#### EXERCISE OBJECTIVE
Pick out each line of the entries below that contains the word "screenshot", and copy those lines. Matching is case-sensitive.

Records for locating displayed items

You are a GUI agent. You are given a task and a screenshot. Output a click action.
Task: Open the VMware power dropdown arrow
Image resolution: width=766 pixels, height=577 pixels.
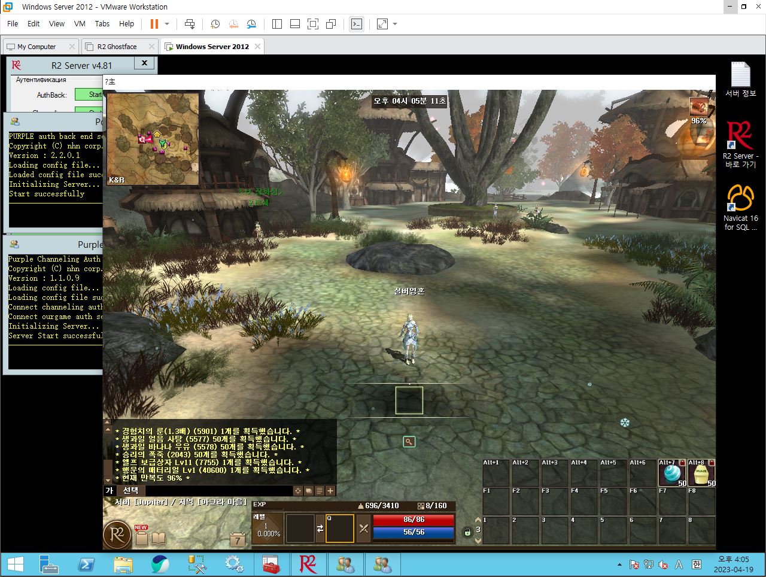[x=167, y=24]
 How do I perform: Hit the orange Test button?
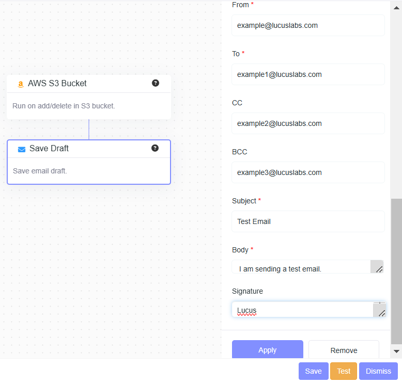tap(344, 371)
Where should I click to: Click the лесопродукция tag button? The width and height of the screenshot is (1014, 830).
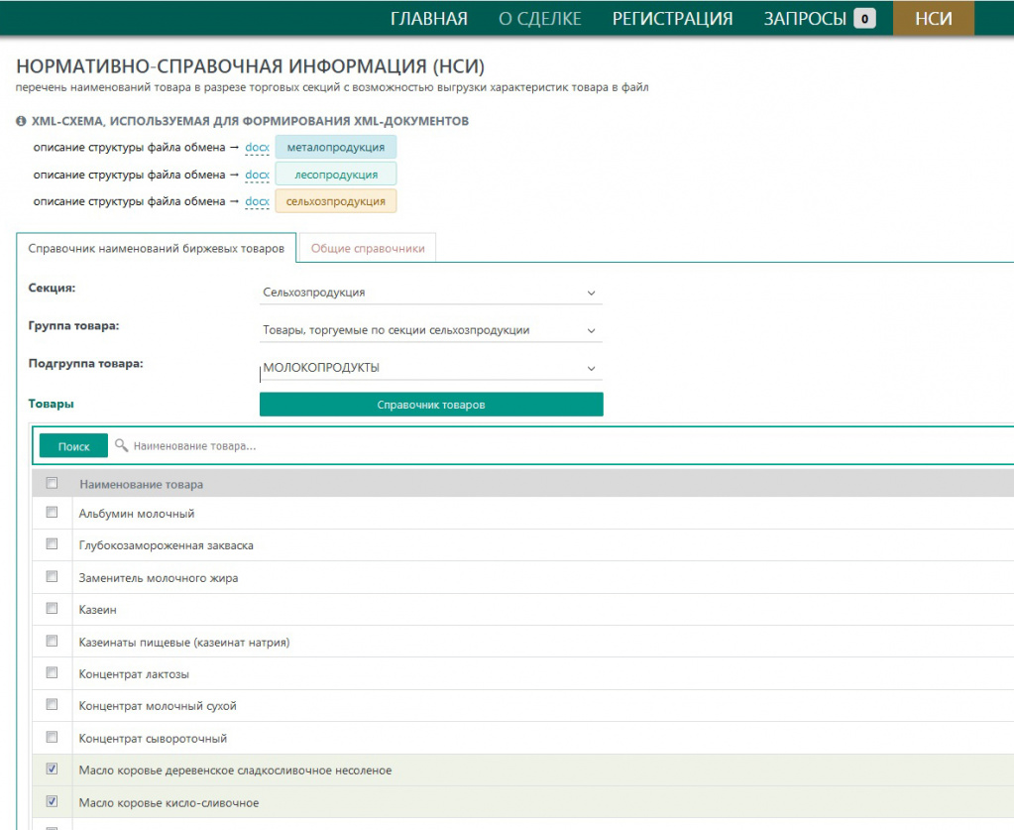point(335,175)
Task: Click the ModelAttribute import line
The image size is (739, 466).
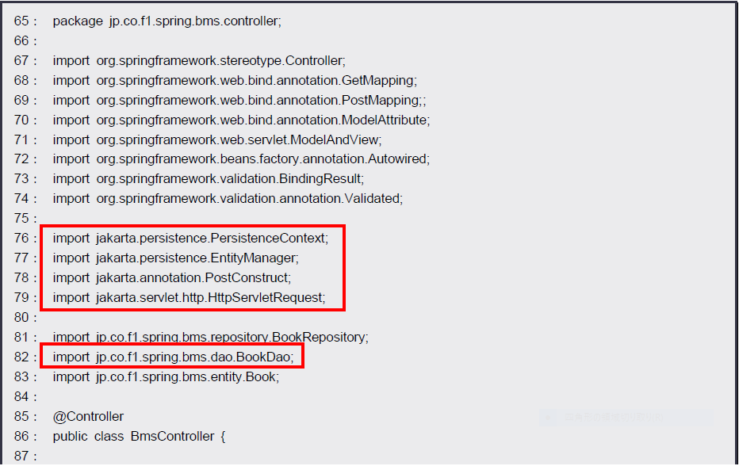Action: point(241,120)
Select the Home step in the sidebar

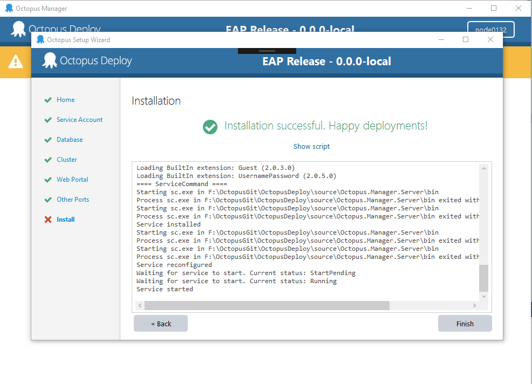(66, 100)
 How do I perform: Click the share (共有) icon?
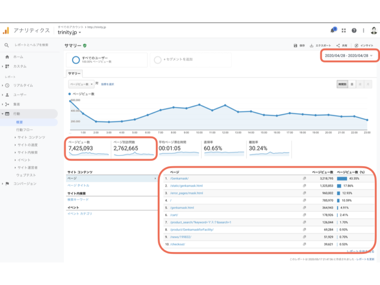[x=338, y=46]
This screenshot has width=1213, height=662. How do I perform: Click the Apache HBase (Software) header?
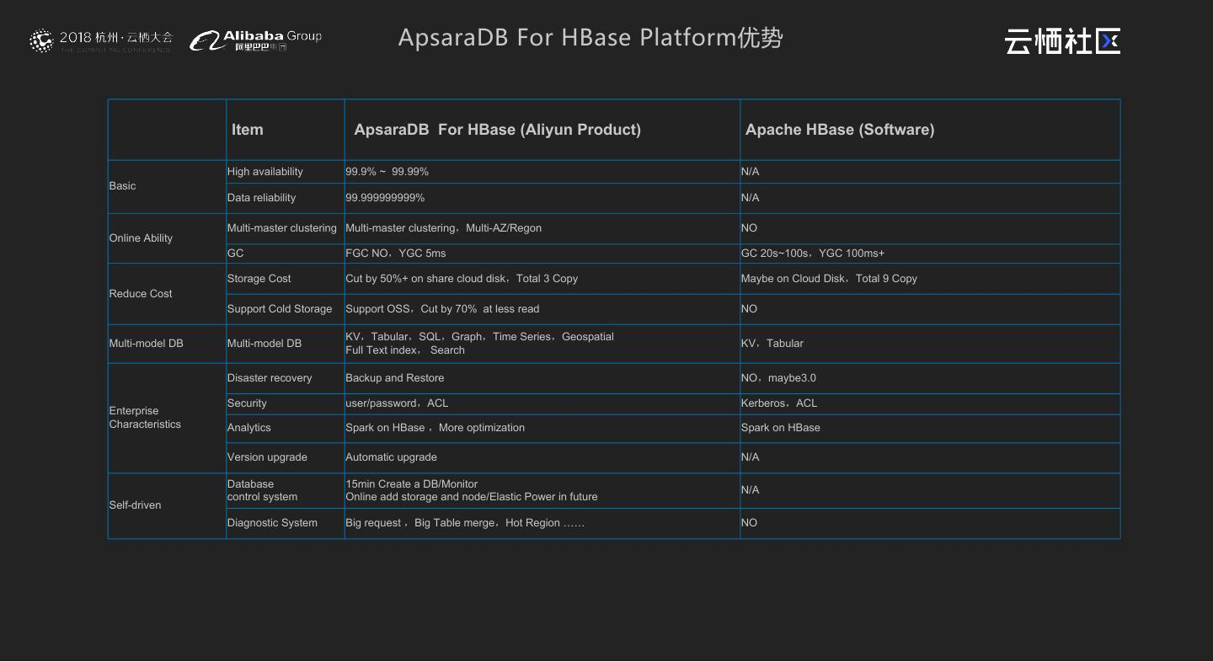[x=839, y=130]
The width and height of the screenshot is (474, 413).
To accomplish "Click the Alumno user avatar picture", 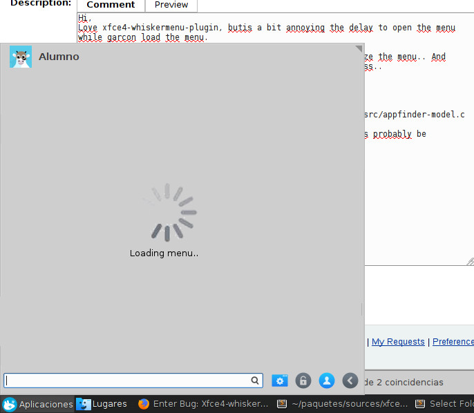I will (21, 57).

#### SOLUTION FOR THIS TASK
You are a GUI agent. You are given a task and a screenshot. Output a click action.
Where should I click to: Click the лесопродукция tag button? The width and height of the screenshot is (1014, 830).
This screenshot has width=1213, height=662. How do I perform: Click the Apache HBase (Software) header?
The width and height of the screenshot is (474, 413).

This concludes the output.